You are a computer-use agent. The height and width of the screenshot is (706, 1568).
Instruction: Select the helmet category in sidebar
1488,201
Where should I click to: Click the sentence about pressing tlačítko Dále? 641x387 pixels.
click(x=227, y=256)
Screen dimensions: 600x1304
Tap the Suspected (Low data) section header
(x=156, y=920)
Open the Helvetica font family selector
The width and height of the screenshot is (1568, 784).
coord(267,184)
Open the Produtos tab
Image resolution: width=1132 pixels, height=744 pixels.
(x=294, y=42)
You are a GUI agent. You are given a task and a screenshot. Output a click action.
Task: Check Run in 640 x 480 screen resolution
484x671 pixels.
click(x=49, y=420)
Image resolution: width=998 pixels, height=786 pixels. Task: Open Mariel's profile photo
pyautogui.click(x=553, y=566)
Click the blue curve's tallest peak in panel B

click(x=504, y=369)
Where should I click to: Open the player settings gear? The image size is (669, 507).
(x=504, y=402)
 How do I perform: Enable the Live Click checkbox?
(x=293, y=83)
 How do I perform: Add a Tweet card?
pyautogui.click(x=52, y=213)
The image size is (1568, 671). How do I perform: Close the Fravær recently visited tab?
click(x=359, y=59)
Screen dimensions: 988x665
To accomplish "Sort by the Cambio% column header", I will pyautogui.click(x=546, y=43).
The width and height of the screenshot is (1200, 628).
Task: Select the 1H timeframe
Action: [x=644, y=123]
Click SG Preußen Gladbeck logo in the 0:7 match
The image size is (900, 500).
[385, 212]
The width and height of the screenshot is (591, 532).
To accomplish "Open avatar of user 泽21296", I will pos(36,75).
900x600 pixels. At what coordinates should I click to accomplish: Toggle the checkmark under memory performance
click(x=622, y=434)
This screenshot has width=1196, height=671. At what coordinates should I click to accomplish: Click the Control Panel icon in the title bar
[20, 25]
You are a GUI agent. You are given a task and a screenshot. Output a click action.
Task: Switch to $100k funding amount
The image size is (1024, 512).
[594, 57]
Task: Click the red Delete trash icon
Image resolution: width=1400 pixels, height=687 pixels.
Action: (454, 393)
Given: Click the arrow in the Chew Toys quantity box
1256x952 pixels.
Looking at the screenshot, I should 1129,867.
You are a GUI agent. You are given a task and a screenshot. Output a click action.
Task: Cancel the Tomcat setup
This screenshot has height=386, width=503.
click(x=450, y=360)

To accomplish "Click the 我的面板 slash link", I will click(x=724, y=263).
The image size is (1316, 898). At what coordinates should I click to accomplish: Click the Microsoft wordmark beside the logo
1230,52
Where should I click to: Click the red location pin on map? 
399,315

**Work item:**
All records are to be written out exactly.

**Answer for this exercise:**
You are a computer-use agent. The height and width of the screenshot is (706, 1568).
Instruction: Select the helmet category in sidebar
1488,201
Where should I click to: Click the sentence about pressing tlačítko Dále? 641x387 pixels.
click(x=227, y=256)
Screen dimensions: 600x1304
Tap the Suspected (Low data) section header
(x=156, y=920)
Open the Helvetica font family selector
The width and height of the screenshot is (1568, 784).
coord(267,184)
Open the Produtos tab
Image resolution: width=1132 pixels, height=744 pixels.
(x=294, y=42)
You are a GUI agent. You are given a task and a screenshot. Output a click action.
Task: Check Run in 640 x 480 screen resolution
484x671 pixels.
click(x=49, y=420)
Image resolution: width=998 pixels, height=786 pixels. Task: Open Mariel's profile photo
pyautogui.click(x=553, y=566)
Click the blue curve's tallest peak in panel B

click(x=504, y=369)
Where should I click to: Open the player settings gear? The image size is (669, 507).
(x=504, y=402)
 How do I perform: Enable the Live Click checkbox?
(x=293, y=83)
 How do I perform: Add a Tweet card?
pyautogui.click(x=52, y=213)
The image size is (1568, 671). How do I perform: Close the Fravær recently visited tab?
click(x=359, y=59)
Screen dimensions: 988x665
To accomplish "Sort by the Cambio% column header", I will pyautogui.click(x=546, y=43).
The width and height of the screenshot is (1200, 628).
Task: Select the 1H timeframe
Action: [x=644, y=123]
Click SG Preußen Gladbeck logo in the 0:7 match
The image size is (900, 500).
[385, 212]
The width and height of the screenshot is (591, 532).
To accomplish "Open avatar of user 泽21296", I will pos(36,75).
900x600 pixels. At what coordinates should I click to accomplish: Toggle the checkmark under memory performance
click(x=622, y=434)
This screenshot has width=1196, height=671. At what coordinates should I click to accomplish: Click the Control Panel icon in the title bar
[20, 25]
You are a GUI agent. You are given a task and a screenshot. Output a click action.
Task: Switch to $100k funding amount
The image size is (1024, 512).
[594, 57]
Task: Click the red Delete trash icon
Image resolution: width=1400 pixels, height=687 pixels.
Action: (454, 393)
Given: Click the arrow in the Chew Toys quantity box
1256x952 pixels.
Looking at the screenshot, I should 1129,867.
You are a GUI agent. You are given a task and a screenshot. Output a click action.
Task: Cancel the Tomcat setup
This screenshot has height=386, width=503.
click(x=450, y=360)

To accomplish "Click the 我的面板 slash link", I will click(x=724, y=263).
The image size is (1316, 898). At what coordinates should I click to accomplish: Click the Microsoft wordmark beside the logo
1230,52
Where should I click to: Click the red location pin on map? 
399,315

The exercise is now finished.